Deep Learning is a different animal – a hybrid of Computer Science and Statistics, using networks defined in computer code. Deep Learning isn’t entirely new – Yann LeCun’s 1998 LeNet network was used for optically recognizing 10% of US checks. But the compute power necessary for other image recognition tasks would require an additional decade. Sensationalism by overly optimistic press releases co-exists with establishment inertia and claims of “black box” opacity. For the non-practitioner, it is very difficult to know what to believe, with confusion the rule.
A game of chance
Inspiration is found in an unlikely place – the carnival sideshow where one can find Plinko: a game of chance. In Plinko balls or discs travel through a field of metal pins and land in slots at the bottom. With evenly placed pins and a center start, the probability of landing in the center slots is highest, and the side slots lowest. The University of Colorado’s PHET project has a fantastic simulation of Plinko you can run yourself. If you played the game 10,000 times counting how many balls land in each slot, the accumulated pattern would look like this:
It should look familiar – it’s a textbook bell curve – the Gaussian Normal distribution that terrorized us in high school math. Its usually good enough to solve many basic Machine Learning problems – as long as the balls are all the same. But what if the balls are different – green, blue, red? How can we get the red balls to go into the red slot? That’s a classification problem. We can’t solely rely upon the Normal distribution to sort balls by color.
So, let’s make our Plinko game board computerized, with a camera and the ability to bump the board slightly left or right to guide the ball more towards the correct color slot. There is still an element of randomness, but as the ball descends through the array of pins, the repeated bumps nudges it into the correct slot.
The colored balls are our data, and the Plinko board is our AI.
One Matrix to rule them all
For those still fearing being ruled by an all-powerful artificial intelligence, meet your master:
Are you terrified beyond comprehension yet?
Math can be scary – when you’re in middle school. Matrix Math or Linear Algebra is a tool for solving many similar problems simultaneously and quickly. Without getting too technical, matrices can represent many different similar equations, like we would find in the layers of an AI model. Its behind the AI’s that use Deep Learning, and partly responsible for the “magic”.
This ‘magic’ happened because of serendipitous parallel advances in Computer Science and Statistics, and similar advances in processor speed, memory, and storage.
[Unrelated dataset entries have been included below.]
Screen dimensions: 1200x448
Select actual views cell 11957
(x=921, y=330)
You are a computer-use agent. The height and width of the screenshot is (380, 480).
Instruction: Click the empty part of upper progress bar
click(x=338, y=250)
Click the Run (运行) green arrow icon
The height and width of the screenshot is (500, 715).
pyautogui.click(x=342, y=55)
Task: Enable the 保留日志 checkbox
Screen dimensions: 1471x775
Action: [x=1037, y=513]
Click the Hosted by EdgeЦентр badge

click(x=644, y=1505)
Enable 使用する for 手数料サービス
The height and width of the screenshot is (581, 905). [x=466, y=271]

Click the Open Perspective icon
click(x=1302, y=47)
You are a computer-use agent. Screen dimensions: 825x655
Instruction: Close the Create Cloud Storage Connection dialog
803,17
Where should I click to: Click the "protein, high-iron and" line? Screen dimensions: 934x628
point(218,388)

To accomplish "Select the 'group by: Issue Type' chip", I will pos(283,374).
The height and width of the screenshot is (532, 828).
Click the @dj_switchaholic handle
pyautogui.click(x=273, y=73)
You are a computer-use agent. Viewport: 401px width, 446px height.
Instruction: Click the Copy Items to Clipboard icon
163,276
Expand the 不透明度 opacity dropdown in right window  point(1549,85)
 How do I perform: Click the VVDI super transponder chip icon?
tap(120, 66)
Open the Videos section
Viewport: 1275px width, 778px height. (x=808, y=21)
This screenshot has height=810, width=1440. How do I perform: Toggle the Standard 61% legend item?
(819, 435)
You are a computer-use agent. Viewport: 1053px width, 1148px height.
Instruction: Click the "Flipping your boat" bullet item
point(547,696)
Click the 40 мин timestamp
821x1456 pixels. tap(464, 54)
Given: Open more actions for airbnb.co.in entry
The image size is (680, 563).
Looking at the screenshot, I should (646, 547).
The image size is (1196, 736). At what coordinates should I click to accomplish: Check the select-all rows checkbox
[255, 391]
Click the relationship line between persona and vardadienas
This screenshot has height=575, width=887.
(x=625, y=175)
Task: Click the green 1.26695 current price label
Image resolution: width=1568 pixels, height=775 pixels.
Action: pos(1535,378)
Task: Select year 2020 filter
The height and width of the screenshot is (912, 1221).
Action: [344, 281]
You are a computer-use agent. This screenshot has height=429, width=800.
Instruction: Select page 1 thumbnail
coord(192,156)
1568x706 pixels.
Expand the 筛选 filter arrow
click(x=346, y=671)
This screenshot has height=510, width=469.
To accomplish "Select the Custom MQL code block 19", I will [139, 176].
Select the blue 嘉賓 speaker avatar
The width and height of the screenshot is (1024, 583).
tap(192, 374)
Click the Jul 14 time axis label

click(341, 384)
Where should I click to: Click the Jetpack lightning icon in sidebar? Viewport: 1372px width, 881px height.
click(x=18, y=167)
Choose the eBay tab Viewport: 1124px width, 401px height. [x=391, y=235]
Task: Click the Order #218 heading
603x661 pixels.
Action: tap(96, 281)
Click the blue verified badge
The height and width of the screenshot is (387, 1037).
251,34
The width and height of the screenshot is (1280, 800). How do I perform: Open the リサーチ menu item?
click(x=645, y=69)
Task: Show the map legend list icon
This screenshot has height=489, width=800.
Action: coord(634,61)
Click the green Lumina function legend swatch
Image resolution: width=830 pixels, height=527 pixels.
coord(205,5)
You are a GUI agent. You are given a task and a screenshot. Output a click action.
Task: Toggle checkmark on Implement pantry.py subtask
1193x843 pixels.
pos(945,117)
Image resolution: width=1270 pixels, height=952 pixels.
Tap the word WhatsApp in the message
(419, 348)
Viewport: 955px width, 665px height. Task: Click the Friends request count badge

Reduced Instruction Set Chips (RISCs) allowed Graphics Processing Units (GPU’s) capable of performing fast parallel operations on graphics like scaling, rotations, and reflections. These are affine transformations. It turns out that you can define a shape as a matrix, apply matrix multiplication to it, and end up with an affine transformation. Precisely the calculations used in Deep Learning.
The watershed moment in Deep Learning is typically cited as 2012’s AlexNet, by Alex Krizhevsky and Geoffrey Hinton, a state of the art GPU accelerated Deep Learning network that won that year’s Imagenet Large Scale Visual Recognition Challenge (ILSVRC) by a large margin. Thereafter, other GPU accelerated Deep Learning algorithms consistently outperformed all others.
Remember our colored ball-sorter? Turn the board on its side, and it looks suspiciously like a deep neural network, with each pin representing a point, or node, in the network. A Deep neural network can also be named a Multi-Layer Perceptron (MLP) or an Artificial Neural Network (ANN) . Both are a layer of software “neurons” followed by 0-4 layers of “hidden” neurons which output to a final neuron. The output neuron typically will give an output of a probability, from 0 to 1.0, or 0% to 100% if you prefer.
The “hidden” layers are hidden because their output is not displayed. Feed the ANN an input, and the output probability pops out. This is why ANN’s are called “black boxes” – you don’t routinely evaluate the inner states, leading many to incorrectly deem them “incomprehensible” and “opaque”. There are ways to view the inner layers (but they may not be as enlightening as hoped).
Everything Old is New Again
The biggest problem was getting the network to work. A one-layer MLP was created in the 1940’s. You could only travel forward through the network (feed forward), updating the values of each and every neuron individually via a brute-force method. It was so computationally expensive with 1940-1960’s technology that it was unrealistic for larger models. And that was the end of that. For a few decades. But smart mathematicians kept working, and had a realization.
If we know the inputs and the outputs of a neural net, we can do some maneuvering. A network can be modeled as a number of Matrix operations, representing a series of equations (Y=mX+b, anyone?). Because we know both inputs & outputs, that matrix is differentiable; i.e. the slope(m), or first derivative, is solvable. That first derivative is named the gradient. Application of Calculus’ chain rule enables the gradient of the network to be calculated in a backward pass. This is Backpropagation. Hold that thought – and my beer – for a moment.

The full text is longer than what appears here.